Study material:
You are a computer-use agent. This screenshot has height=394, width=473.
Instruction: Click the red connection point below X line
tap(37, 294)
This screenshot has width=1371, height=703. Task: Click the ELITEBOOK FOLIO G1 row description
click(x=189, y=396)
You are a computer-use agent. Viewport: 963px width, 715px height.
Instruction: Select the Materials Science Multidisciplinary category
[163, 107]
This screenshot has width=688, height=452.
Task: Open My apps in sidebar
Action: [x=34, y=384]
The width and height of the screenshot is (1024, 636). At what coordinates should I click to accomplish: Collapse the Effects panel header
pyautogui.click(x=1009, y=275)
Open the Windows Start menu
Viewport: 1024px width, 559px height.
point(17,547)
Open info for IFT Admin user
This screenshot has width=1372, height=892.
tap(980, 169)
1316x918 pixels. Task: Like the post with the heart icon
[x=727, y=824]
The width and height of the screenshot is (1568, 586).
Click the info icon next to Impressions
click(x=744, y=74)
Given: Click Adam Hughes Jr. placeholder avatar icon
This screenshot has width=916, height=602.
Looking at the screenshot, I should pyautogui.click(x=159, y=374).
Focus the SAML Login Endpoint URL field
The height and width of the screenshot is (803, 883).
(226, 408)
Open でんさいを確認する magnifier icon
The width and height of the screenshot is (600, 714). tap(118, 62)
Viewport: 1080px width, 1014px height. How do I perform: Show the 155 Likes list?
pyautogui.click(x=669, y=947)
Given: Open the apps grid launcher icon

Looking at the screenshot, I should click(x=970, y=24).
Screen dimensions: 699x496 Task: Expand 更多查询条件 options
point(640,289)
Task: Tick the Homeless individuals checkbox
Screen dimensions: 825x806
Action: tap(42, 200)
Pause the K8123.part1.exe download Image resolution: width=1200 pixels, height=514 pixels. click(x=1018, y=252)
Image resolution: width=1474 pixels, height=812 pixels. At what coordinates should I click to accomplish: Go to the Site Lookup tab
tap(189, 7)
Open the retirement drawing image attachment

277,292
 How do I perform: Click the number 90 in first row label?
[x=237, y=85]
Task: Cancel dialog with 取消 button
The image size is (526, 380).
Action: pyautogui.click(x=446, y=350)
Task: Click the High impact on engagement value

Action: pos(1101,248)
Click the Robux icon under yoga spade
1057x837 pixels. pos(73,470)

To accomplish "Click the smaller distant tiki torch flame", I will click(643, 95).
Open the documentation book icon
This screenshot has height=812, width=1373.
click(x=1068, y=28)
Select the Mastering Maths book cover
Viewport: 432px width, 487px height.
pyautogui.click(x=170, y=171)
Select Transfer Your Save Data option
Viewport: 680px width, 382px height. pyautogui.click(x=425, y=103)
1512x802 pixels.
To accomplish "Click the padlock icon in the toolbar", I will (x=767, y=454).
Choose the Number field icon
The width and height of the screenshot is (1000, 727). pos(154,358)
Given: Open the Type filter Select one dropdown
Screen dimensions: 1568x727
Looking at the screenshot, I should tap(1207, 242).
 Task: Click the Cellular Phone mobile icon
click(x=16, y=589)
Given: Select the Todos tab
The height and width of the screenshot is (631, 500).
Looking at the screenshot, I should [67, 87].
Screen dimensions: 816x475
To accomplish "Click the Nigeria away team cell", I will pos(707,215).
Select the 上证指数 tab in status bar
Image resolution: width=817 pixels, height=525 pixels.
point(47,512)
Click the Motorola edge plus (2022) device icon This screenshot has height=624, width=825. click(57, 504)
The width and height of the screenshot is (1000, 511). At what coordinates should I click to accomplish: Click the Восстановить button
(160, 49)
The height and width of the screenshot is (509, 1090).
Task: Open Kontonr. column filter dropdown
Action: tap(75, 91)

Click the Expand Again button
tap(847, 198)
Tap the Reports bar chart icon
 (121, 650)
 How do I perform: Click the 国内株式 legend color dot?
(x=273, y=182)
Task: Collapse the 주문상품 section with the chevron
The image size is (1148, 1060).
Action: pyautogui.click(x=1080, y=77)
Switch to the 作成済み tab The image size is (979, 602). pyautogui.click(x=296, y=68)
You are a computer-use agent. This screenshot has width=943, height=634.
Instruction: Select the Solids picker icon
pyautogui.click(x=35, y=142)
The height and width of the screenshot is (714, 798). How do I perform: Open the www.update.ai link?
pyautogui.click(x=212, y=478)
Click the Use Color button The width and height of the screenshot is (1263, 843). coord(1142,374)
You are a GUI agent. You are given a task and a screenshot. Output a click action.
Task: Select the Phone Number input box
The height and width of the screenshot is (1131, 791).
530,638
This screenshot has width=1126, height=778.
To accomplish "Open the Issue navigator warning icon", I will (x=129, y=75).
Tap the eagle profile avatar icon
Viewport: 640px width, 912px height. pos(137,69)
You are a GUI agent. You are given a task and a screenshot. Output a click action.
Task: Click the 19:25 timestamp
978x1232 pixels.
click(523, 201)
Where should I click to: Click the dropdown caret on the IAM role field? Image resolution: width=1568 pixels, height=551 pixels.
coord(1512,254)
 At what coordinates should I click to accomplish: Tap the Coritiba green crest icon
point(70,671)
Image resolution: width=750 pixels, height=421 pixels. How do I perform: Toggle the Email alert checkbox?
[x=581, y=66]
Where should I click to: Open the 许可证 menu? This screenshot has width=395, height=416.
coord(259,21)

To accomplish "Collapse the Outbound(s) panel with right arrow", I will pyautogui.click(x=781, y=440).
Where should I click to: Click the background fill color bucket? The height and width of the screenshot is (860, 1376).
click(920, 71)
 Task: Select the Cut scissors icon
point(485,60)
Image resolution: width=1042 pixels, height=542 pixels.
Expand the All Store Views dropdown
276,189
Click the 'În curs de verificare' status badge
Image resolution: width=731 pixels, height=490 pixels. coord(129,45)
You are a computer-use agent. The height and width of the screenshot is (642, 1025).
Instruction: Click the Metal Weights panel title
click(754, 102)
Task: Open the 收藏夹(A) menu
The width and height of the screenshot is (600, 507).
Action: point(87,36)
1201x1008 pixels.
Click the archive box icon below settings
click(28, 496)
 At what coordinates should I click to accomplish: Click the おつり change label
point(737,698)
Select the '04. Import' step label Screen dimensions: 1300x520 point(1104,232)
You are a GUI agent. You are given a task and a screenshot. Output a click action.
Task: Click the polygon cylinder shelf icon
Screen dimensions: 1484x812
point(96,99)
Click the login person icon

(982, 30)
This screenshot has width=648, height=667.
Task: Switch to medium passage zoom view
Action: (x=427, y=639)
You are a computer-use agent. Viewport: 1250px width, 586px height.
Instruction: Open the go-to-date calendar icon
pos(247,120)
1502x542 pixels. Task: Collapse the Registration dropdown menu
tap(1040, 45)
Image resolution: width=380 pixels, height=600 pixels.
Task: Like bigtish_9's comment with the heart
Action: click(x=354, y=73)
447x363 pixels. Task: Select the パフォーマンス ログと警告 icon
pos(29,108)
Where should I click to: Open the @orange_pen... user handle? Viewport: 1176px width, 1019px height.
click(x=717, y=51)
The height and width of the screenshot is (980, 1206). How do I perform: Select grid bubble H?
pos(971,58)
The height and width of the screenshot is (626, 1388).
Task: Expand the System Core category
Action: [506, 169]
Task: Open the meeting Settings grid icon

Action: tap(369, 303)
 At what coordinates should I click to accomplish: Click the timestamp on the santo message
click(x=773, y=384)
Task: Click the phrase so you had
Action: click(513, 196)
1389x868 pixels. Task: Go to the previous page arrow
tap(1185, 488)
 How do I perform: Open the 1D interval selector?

What to do: Print each record again. Nothing may be left out.

Result below:
You are a computer-use agent. This screenshot has height=394, width=473.
Instruction: Click the red connection point below X line
tap(37, 294)
This screenshot has width=1371, height=703. Task: Click the ELITEBOOK FOLIO G1 row description
click(x=189, y=396)
You are a computer-use agent. Viewport: 963px width, 715px height.
Instruction: Select the Materials Science Multidisciplinary category
[163, 107]
This screenshot has width=688, height=452.
Task: Open My apps in sidebar
Action: [x=34, y=384]
The width and height of the screenshot is (1024, 636). At what coordinates should I click to accomplish: Collapse the Effects panel header
pyautogui.click(x=1009, y=275)
Open the Windows Start menu
Viewport: 1024px width, 559px height.
point(17,547)
Open info for IFT Admin user
This screenshot has width=1372, height=892.
tap(980, 169)
1316x918 pixels. Task: Like the post with the heart icon
[x=727, y=824]
The width and height of the screenshot is (1568, 586).
Click the info icon next to Impressions
click(x=744, y=74)
Given: Click Adam Hughes Jr. placeholder avatar icon
This screenshot has width=916, height=602.
Looking at the screenshot, I should pyautogui.click(x=159, y=374).
Focus the SAML Login Endpoint URL field
The height and width of the screenshot is (803, 883).
(226, 408)
Open でんさいを確認する magnifier icon
The width and height of the screenshot is (600, 714). tap(118, 62)
Viewport: 1080px width, 1014px height. How do I perform: Show the 155 Likes list?
pyautogui.click(x=669, y=947)
Given: Open the apps grid launcher icon

Looking at the screenshot, I should click(x=970, y=24).
Screen dimensions: 699x496 Task: Expand 更多查询条件 options
point(640,289)
Task: Tick the Homeless individuals checkbox
Screen dimensions: 825x806
Action: tap(42, 200)
Pause the K8123.part1.exe download Image resolution: width=1200 pixels, height=514 pixels. click(x=1018, y=252)
Image resolution: width=1474 pixels, height=812 pixels. At what coordinates should I click to accomplish: Go to the Site Lookup tab
tap(189, 7)
Open the retirement drawing image attachment

277,292
 How do I perform: Click the number 90 in first row label?
[x=237, y=85]
Task: Cancel dialog with 取消 button
The image size is (526, 380).
Action: pyautogui.click(x=446, y=350)
Task: Click the High impact on engagement value

Action: pos(1101,248)
Click the Robux icon under yoga spade
1057x837 pixels. pos(73,470)

To accomplish "Click the smaller distant tiki torch flame", I will click(643, 95).
Open the documentation book icon
This screenshot has height=812, width=1373.
click(x=1068, y=28)
Select the Mastering Maths book cover
Viewport: 432px width, 487px height.
pyautogui.click(x=170, y=171)
Select Transfer Your Save Data option
Viewport: 680px width, 382px height. pyautogui.click(x=425, y=103)
1512x802 pixels.
To accomplish "Click the padlock icon in the toolbar", I will (x=767, y=454).
Choose the Number field icon
The width and height of the screenshot is (1000, 727). pos(154,358)
Given: Open the Type filter Select one dropdown
Screen dimensions: 1568x727
Looking at the screenshot, I should tap(1207, 242).
 Task: Click the Cellular Phone mobile icon
click(x=16, y=589)
Given: Select the Todos tab
The height and width of the screenshot is (631, 500).
Looking at the screenshot, I should [67, 87].
Screen dimensions: 816x475
To accomplish "Click the Nigeria away team cell", I will pos(707,215).
Select the 上证指数 tab in status bar
Image resolution: width=817 pixels, height=525 pixels.
point(47,512)
Click the Motorola edge plus (2022) device icon This screenshot has height=624, width=825. click(57, 504)
The width and height of the screenshot is (1000, 511). At what coordinates should I click to accomplish: Click the Восстановить button
(160, 49)
The height and width of the screenshot is (509, 1090).
Task: Open Kontonr. column filter dropdown
Action: tap(75, 91)

Click the Expand Again button
tap(847, 198)
Tap the Reports bar chart icon
 (121, 650)
 How do I perform: Click the 国内株式 legend color dot?
(x=273, y=182)
Task: Collapse the 주문상품 section with the chevron
The image size is (1148, 1060).
Action: pyautogui.click(x=1080, y=77)
Switch to the 作成済み tab The image size is (979, 602). pyautogui.click(x=296, y=68)
You are a computer-use agent. This screenshot has width=943, height=634.
Instruction: Select the Solids picker icon
pyautogui.click(x=35, y=142)
The height and width of the screenshot is (714, 798). How do I perform: Open the www.update.ai link?
pyautogui.click(x=212, y=478)
Click the Use Color button The width and height of the screenshot is (1263, 843). coord(1142,374)
You are a GUI agent. You are given a task and a screenshot. Output a click action.
Task: Select the Phone Number input box
The height and width of the screenshot is (1131, 791).
530,638
This screenshot has width=1126, height=778.
To accomplish "Open the Issue navigator warning icon", I will (x=129, y=75).
Tap the eagle profile avatar icon
Viewport: 640px width, 912px height. pos(137,69)
You are a GUI agent. You are given a task and a screenshot. Output a click action.
Task: Click the 19:25 timestamp
978x1232 pixels.
click(523, 201)
Where should I click to: Click the dropdown caret on the IAM role field? Image resolution: width=1568 pixels, height=551 pixels.
coord(1512,254)
 At what coordinates should I click to accomplish: Tap the Coritiba green crest icon
point(70,671)
Image resolution: width=750 pixels, height=421 pixels. How do I perform: Toggle the Email alert checkbox?
[x=581, y=66]
Where should I click to: Open the 许可证 menu? This screenshot has width=395, height=416.
coord(259,21)

To accomplish "Collapse the Outbound(s) panel with right arrow", I will pyautogui.click(x=781, y=440).
Where should I click to: Click the background fill color bucket? The height and width of the screenshot is (860, 1376).
click(920, 71)
 Task: Select the Cut scissors icon
point(485,60)
Image resolution: width=1042 pixels, height=542 pixels.
Expand the All Store Views dropdown
276,189
Click the 'În curs de verificare' status badge
Image resolution: width=731 pixels, height=490 pixels. coord(129,45)
You are a computer-use agent. The height and width of the screenshot is (642, 1025).
Instruction: Click the Metal Weights panel title
click(754, 102)
Task: Open the 收藏夹(A) menu
The width and height of the screenshot is (600, 507).
Action: point(87,36)
1201x1008 pixels.
Click the archive box icon below settings
click(28, 496)
 At what coordinates should I click to accomplish: Click the おつり change label
point(737,698)
Select the '04. Import' step label Screen dimensions: 1300x520 point(1104,232)
You are a GUI agent. You are given a task and a screenshot. Output a click action.
Task: Click the polygon cylinder shelf icon
Screen dimensions: 1484x812
point(96,99)
Click the login person icon

(982, 30)
This screenshot has width=648, height=667.
Task: Switch to medium passage zoom view
Action: (x=427, y=639)
You are a computer-use agent. Viewport: 1250px width, 586px height.
Instruction: Open the go-to-date calendar icon
pos(247,120)
1502x542 pixels. Task: Collapse the Registration dropdown menu
tap(1040, 45)
Image resolution: width=380 pixels, height=600 pixels.
Task: Like bigtish_9's comment with the heart
Action: click(x=354, y=73)
447x363 pixels. Task: Select the パフォーマンス ログと警告 icon
pos(29,108)
Where should I click to: Open the @orange_pen... user handle? Viewport: 1176px width, 1019px height.
click(x=717, y=51)
The height and width of the screenshot is (980, 1206). How do I perform: Select grid bubble H?
pos(971,58)
The height and width of the screenshot is (626, 1388).
Task: Expand the System Core category
Action: [506, 169]
Task: Open the meeting Settings grid icon

Action: tap(369, 303)
 At what coordinates should I click to accomplish: Click the timestamp on the santo message
click(x=773, y=384)
Task: Click the phrase so you had
Action: click(513, 196)
1389x868 pixels. Task: Go to the previous page arrow
tap(1185, 488)
 How do I perform: Open the 1D interval selector?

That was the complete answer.